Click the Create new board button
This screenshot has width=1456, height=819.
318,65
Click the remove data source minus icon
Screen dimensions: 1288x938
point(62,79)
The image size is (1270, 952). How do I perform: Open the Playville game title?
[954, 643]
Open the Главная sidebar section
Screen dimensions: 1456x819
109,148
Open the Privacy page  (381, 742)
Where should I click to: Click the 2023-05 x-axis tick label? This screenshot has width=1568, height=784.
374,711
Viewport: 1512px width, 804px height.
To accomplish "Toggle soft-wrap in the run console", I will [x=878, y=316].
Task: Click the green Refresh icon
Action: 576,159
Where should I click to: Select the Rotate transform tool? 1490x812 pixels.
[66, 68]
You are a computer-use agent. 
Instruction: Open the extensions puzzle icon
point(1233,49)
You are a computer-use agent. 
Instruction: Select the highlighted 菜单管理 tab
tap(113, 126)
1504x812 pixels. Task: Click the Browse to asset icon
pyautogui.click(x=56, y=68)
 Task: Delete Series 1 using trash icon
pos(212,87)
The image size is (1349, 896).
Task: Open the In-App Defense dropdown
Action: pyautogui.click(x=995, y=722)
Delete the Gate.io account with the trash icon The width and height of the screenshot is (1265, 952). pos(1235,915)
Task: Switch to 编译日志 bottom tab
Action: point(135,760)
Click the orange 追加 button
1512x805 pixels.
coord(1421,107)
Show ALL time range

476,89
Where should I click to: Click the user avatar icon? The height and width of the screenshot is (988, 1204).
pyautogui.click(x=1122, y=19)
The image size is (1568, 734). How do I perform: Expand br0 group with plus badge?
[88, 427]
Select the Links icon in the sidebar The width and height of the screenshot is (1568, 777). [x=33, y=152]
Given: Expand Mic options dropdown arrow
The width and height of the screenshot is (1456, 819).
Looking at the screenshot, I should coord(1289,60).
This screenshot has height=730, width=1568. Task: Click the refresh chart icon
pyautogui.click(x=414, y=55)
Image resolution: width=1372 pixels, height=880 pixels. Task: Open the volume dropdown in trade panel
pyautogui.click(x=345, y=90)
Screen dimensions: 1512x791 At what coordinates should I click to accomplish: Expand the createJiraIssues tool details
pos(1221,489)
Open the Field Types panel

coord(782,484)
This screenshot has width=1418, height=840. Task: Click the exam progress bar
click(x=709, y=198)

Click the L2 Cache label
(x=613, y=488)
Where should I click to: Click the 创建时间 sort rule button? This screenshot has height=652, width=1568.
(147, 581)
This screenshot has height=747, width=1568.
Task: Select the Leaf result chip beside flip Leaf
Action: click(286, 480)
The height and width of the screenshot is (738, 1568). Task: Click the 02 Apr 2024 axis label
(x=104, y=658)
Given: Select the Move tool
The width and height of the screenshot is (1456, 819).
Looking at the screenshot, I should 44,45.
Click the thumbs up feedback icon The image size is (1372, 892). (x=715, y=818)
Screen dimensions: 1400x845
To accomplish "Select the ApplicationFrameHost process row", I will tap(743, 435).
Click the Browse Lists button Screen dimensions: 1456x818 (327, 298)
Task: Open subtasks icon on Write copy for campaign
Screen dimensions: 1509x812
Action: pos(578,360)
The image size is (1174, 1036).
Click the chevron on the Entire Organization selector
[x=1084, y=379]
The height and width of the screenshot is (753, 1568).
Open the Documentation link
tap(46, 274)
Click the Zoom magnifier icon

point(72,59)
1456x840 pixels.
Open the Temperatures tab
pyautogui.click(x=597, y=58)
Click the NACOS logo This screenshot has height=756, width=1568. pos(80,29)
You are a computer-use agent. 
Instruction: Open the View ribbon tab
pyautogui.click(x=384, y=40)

════════════════

WHAT NEEDS TO BE DONE: Reproduce the data above in full. Leave nothing out.

SOLUTION:
Click the Create new board button
This screenshot has width=1456, height=819.
318,65
Click the remove data source minus icon
Screen dimensions: 1288x938
point(62,79)
The image size is (1270, 952). How do I perform: Open the Playville game title?
[954, 643]
Open the Главная sidebar section
Screen dimensions: 1456x819
109,148
Open the Privacy page  (381, 742)
Where should I click to: Click the 2023-05 x-axis tick label? This screenshot has width=1568, height=784.
374,711
Viewport: 1512px width, 804px height.
To accomplish "Toggle soft-wrap in the run console", I will [x=878, y=316].
Task: Click the green Refresh icon
Action: 576,159
Where should I click to: Select the Rotate transform tool? 1490x812 pixels.
[66, 68]
You are a computer-use agent. 
Instruction: Open the extensions puzzle icon
point(1233,49)
You are a computer-use agent. 
Instruction: Select the highlighted 菜单管理 tab
tap(113, 126)
1504x812 pixels. Task: Click the Browse to asset icon
pyautogui.click(x=56, y=68)
 Task: Delete Series 1 using trash icon
pos(212,87)
The image size is (1349, 896).
Task: Open the In-App Defense dropdown
Action: pyautogui.click(x=995, y=722)
Delete the Gate.io account with the trash icon The width and height of the screenshot is (1265, 952). pos(1235,915)
Task: Switch to 编译日志 bottom tab
Action: point(135,760)
Click the orange 追加 button
1512x805 pixels.
coord(1421,107)
Show ALL time range

476,89
Where should I click to: Click the user avatar icon? The height and width of the screenshot is (988, 1204).
pyautogui.click(x=1122, y=19)
The image size is (1568, 734). How do I perform: Expand br0 group with plus badge?
[88, 427]
Select the Links icon in the sidebar The width and height of the screenshot is (1568, 777). [x=33, y=152]
Given: Expand Mic options dropdown arrow
The width and height of the screenshot is (1456, 819).
Looking at the screenshot, I should coord(1289,60).
This screenshot has height=730, width=1568. Task: Click the refresh chart icon
pyautogui.click(x=414, y=55)
Image resolution: width=1372 pixels, height=880 pixels. Task: Open the volume dropdown in trade panel
pyautogui.click(x=345, y=90)
Screen dimensions: 1512x791 At what coordinates should I click to accomplish: Expand the createJiraIssues tool details
pos(1221,489)
Open the Field Types panel

coord(782,484)
This screenshot has width=1418, height=840. Task: Click the exam progress bar
click(x=709, y=198)

Click the L2 Cache label
(x=613, y=488)
Where should I click to: Click the 创建时间 sort rule button? This screenshot has height=652, width=1568.
(147, 581)
This screenshot has height=747, width=1568.
Task: Select the Leaf result chip beside flip Leaf
Action: click(286, 480)
The height and width of the screenshot is (738, 1568). Task: Click the 02 Apr 2024 axis label
(x=104, y=658)
Given: Select the Move tool
The width and height of the screenshot is (1456, 819).
Looking at the screenshot, I should 44,45.
Click the thumbs up feedback icon The image size is (1372, 892). (x=715, y=818)
Screen dimensions: 1400x845
To accomplish "Select the ApplicationFrameHost process row", I will tap(743, 435).
Click the Browse Lists button Screen dimensions: 1456x818 (327, 298)
Task: Open subtasks icon on Write copy for campaign
Screen dimensions: 1509x812
Action: pos(578,360)
The image size is (1174, 1036).
Click the chevron on the Entire Organization selector
[x=1084, y=379]
The height and width of the screenshot is (753, 1568).
Open the Documentation link
tap(46, 274)
Click the Zoom magnifier icon

point(72,59)
1456x840 pixels.
Open the Temperatures tab
pyautogui.click(x=597, y=58)
Click the NACOS logo This screenshot has height=756, width=1568. pos(80,29)
You are a computer-use agent. 
Instruction: Open the View ribbon tab
pyautogui.click(x=384, y=40)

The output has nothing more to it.